Content starts

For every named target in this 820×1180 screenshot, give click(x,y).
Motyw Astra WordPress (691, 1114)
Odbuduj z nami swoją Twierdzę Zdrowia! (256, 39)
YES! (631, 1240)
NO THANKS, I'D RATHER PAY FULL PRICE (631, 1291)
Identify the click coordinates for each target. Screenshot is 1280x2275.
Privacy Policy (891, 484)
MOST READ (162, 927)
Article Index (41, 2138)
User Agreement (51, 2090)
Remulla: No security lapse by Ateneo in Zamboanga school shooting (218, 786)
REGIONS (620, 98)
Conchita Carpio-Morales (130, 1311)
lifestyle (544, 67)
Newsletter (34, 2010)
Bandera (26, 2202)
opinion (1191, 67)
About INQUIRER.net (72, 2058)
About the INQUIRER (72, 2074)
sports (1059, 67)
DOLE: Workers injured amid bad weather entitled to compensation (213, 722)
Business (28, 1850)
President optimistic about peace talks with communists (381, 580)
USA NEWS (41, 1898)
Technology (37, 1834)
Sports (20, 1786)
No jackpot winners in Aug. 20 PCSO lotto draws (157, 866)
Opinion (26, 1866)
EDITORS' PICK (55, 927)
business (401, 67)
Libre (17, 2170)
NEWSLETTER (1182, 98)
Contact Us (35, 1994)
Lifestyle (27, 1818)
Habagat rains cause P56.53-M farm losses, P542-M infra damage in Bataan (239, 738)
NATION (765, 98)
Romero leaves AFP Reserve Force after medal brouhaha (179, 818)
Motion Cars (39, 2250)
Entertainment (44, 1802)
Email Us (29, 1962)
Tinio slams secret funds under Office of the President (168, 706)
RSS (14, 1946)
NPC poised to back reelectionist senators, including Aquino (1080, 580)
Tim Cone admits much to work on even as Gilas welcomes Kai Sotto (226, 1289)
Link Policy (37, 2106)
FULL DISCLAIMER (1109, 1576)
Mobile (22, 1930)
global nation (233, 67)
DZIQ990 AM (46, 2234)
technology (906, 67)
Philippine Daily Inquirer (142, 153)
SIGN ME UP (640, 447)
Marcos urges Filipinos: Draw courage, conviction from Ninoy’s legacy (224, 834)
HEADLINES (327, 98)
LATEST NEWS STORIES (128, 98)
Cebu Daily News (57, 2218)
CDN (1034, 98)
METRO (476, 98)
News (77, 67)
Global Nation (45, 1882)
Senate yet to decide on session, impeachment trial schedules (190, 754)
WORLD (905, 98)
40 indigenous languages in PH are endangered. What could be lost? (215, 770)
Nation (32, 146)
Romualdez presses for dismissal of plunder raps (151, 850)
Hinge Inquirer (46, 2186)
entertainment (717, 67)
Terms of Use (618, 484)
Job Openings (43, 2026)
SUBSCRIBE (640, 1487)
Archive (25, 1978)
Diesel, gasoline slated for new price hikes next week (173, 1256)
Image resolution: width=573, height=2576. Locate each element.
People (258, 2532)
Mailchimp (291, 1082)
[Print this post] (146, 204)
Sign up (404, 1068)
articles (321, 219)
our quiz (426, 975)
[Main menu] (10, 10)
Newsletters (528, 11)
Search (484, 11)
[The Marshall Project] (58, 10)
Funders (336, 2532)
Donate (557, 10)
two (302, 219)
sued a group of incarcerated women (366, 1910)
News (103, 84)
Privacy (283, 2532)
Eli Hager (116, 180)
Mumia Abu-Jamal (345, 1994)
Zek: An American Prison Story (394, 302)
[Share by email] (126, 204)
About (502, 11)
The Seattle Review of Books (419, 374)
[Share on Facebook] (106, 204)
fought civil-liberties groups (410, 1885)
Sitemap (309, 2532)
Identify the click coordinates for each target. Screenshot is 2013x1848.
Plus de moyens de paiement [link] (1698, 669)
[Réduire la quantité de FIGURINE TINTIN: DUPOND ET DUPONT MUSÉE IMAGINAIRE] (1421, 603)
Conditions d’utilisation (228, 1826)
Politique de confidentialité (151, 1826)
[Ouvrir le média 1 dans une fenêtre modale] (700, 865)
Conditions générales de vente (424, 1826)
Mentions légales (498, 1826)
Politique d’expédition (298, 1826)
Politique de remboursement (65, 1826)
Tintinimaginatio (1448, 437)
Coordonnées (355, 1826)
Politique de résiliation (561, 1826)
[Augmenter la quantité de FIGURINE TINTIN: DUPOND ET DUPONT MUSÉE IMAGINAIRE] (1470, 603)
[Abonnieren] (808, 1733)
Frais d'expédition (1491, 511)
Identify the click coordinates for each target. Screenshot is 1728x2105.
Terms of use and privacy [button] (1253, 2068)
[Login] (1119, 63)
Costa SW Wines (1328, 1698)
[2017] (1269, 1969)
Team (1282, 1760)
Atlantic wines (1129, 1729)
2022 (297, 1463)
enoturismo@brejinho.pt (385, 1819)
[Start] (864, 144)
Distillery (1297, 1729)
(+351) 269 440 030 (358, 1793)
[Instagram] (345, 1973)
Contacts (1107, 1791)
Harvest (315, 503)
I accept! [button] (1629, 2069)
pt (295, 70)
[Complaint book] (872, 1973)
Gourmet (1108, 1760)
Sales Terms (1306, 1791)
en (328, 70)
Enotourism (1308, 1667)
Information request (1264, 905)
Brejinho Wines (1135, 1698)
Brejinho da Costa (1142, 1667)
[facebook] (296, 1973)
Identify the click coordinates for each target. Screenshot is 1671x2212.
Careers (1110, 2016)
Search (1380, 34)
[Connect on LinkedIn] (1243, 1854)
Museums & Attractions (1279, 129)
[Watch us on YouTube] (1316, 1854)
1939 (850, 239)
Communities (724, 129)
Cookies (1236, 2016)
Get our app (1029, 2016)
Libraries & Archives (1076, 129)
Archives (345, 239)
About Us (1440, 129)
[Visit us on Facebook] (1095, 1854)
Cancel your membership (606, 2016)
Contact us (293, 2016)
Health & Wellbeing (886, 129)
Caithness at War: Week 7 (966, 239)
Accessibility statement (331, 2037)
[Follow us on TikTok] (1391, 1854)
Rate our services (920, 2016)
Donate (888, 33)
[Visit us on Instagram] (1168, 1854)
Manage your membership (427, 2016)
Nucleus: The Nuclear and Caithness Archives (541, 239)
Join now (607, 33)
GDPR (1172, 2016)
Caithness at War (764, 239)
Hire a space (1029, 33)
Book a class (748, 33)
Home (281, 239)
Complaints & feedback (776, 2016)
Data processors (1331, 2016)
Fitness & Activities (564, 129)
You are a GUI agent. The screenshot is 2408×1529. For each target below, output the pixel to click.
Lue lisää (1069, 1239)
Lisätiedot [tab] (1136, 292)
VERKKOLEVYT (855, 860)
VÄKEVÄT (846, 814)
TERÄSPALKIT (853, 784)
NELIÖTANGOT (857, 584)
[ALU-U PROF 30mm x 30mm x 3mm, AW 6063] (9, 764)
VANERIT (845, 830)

Content ends

* [TASK TO COMPLETE]
Would you write out all of the data again, unchanged?

* [TASK RESPONSE]
For every named target in this 820×1180 screenshot, give click(x,y).
Motyw Astra WordPress (691, 1114)
Odbuduj z nami swoją Twierdzę Zdrowia! (256, 39)
YES! (631, 1240)
NO THANKS, I'D RATHER PAY FULL PRICE (631, 1291)
Identify the click coordinates for each target. Screenshot is 1280x2275.
Privacy Policy (891, 484)
MOST READ (162, 927)
Article Index (41, 2138)
User Agreement (51, 2090)
Remulla: No security lapse by Ateneo in Zamboanga school shooting (218, 786)
REGIONS (620, 98)
Conchita Carpio-Morales (130, 1311)
lifestyle (544, 67)
Newsletter (34, 2010)
Bandera (26, 2202)
opinion (1191, 67)
About INQUIRER.net (72, 2058)
About the INQUIRER (72, 2074)
sports (1059, 67)
DOLE: Workers injured amid bad weather entitled to compensation (213, 722)
Business (28, 1850)
President optimistic about peace talks with communists (381, 580)
USA NEWS (41, 1898)
Technology (37, 1834)
Sports (20, 1786)
No jackpot winners in Aug. 20 PCSO lotto draws (157, 866)
Opinion (26, 1866)
EDITORS' PICK (55, 927)
business (401, 67)
Libre (17, 2170)
NEWSLETTER (1182, 98)
Contact Us (35, 1994)
Lifestyle (27, 1818)
Habagat rains cause P56.53-M farm losses, P542-M infra damage in Bataan (239, 738)
NATION (765, 98)
Romero leaves AFP Reserve Force after medal brouhaha (179, 818)
Motion Cars (39, 2250)
Entertainment (44, 1802)
Email Us (29, 1962)
Tinio slams secret funds under Office of the President (168, 706)
RSS (14, 1946)
NPC poised to back reelectionist senators, including Aquino (1080, 580)
Tim Cone admits much to work on even as Gilas welcomes Kai Sotto (226, 1289)
Link Policy (37, 2106)
FULL DISCLAIMER (1109, 1576)
Mobile (22, 1930)
global nation (233, 67)
DZIQ990 AM (46, 2234)
technology (906, 67)
Philippine Daily Inquirer (142, 153)
SIGN ME UP (640, 447)
Marcos urges Filipinos: Draw courage, conviction from Ninoy’s legacy (224, 834)
HEADLINES (327, 98)
LATEST NEWS STORIES (128, 98)
Cebu Daily News (57, 2218)
CDN (1034, 98)
METRO (476, 98)
News (77, 67)
Global Nation (45, 1882)
Senate yet to decide on session, impeachment trial schedules (190, 754)
WORLD (905, 98)
40 indigenous languages in PH are endangered. What could be lost? (215, 770)
Nation (32, 146)
Romualdez presses for dismissal of plunder raps (151, 850)
Hinge Inquirer (46, 2186)
entertainment (717, 67)
Terms of Use (618, 484)
Job Openings (43, 2026)
SUBSCRIBE (640, 1487)
Archive (25, 1978)
Diesel, gasoline slated for new price hikes next week (173, 1256)
Image resolution: width=573, height=2576. Locate each element.
People (258, 2532)
Mailchimp (291, 1082)
[Print this post] (146, 204)
Sign up (404, 1068)
articles (321, 219)
our quiz (426, 975)
[Main menu] (10, 10)
Newsletters (528, 11)
Search (484, 11)
[The Marshall Project] (58, 10)
Funders (336, 2532)
Donate (557, 10)
two (302, 219)
sued a group of incarcerated women (366, 1910)
News (103, 84)
Privacy (283, 2532)
Eli Hager (116, 180)
Mumia Abu-Jamal (345, 1994)
Zek: An American Prison Story (394, 302)
[Share by email] (126, 204)
About (502, 11)
The Seattle Review of Books (419, 374)
[Share on Facebook] (106, 204)
fought civil-liberties groups (410, 1885)
Sitemap (309, 2532)
Identify the click coordinates for each target. Screenshot is 2013x1848.
Plus de moyens de paiement [link] (1698, 669)
[Réduire la quantité de FIGURINE TINTIN: DUPOND ET DUPONT MUSÉE IMAGINAIRE] (1421, 603)
Conditions d’utilisation (228, 1826)
Politique de confidentialité (151, 1826)
[Ouvrir le média 1 dans une fenêtre modale] (700, 865)
Conditions générales de vente (424, 1826)
Mentions légales (498, 1826)
Politique d’expédition (298, 1826)
Politique de remboursement (65, 1826)
Tintinimaginatio (1448, 437)
Coordonnées (355, 1826)
Politique de résiliation (561, 1826)
[Augmenter la quantité de FIGURINE TINTIN: DUPOND ET DUPONT MUSÉE IMAGINAIRE] (1470, 603)
[Abonnieren] (808, 1733)
Frais d'expédition (1491, 511)
Identify the click coordinates for each target. Screenshot is 1728x2105.
Terms of use and privacy [button] (1253, 2068)
[Login] (1119, 63)
Costa SW Wines (1328, 1698)
[2017] (1269, 1969)
Team (1282, 1760)
Atlantic wines (1129, 1729)
2022 (297, 1463)
enoturismo@brejinho.pt (385, 1819)
[Start] (864, 144)
Distillery (1297, 1729)
(+351) 269 440 030 (358, 1793)
[Instagram] (345, 1973)
Contacts (1107, 1791)
Harvest (315, 503)
I accept! [button] (1629, 2069)
pt (295, 70)
[Complaint book] (872, 1973)
Gourmet (1108, 1760)
Sales Terms (1306, 1791)
en (328, 70)
Enotourism (1308, 1667)
Information request (1264, 905)
Brejinho Wines (1135, 1698)
Brejinho da Costa (1142, 1667)
[facebook] (296, 1973)
Identify the click coordinates for each target. Screenshot is 1671x2212.
Careers (1110, 2016)
Search (1380, 34)
[Connect on LinkedIn] (1243, 1854)
Museums & Attractions (1279, 129)
[Watch us on YouTube] (1316, 1854)
1939 (850, 239)
Communities (724, 129)
Cookies (1236, 2016)
Get our app (1029, 2016)
Libraries & Archives (1076, 129)
Archives (345, 239)
About Us (1440, 129)
[Visit us on Facebook] (1095, 1854)
Cancel your membership (606, 2016)
Contact us (293, 2016)
Health & Wellbeing (886, 129)
Caithness at War: Week 7 (966, 239)
Accessibility statement (331, 2037)
[Follow us on TikTok] (1391, 1854)
Rate our services (920, 2016)
Donate (888, 33)
[Visit us on Instagram] (1168, 1854)
Manage your membership (427, 2016)
Nucleus: The Nuclear and Caithness Archives (541, 239)
Join now (607, 33)
GDPR (1172, 2016)
Caithness at War (764, 239)
Hire a space (1029, 33)
Book a class (748, 33)
Home (281, 239)
Complaints & feedback (776, 2016)
Data processors (1331, 2016)
Fitness & Activities (564, 129)
You are a GUI agent. The screenshot is 2408×1529. For each target below, output the pixel to click.
Lue lisää (1069, 1239)
Lisätiedot [tab] (1136, 292)
VERKKOLEVYT (855, 860)
VÄKEVÄT (846, 814)
TERÄSPALKIT (853, 784)
NELIÖTANGOT (857, 584)
[ALU-U PROF 30mm x 30mm x 3mm, AW 6063] (9, 764)
VANERIT (845, 830)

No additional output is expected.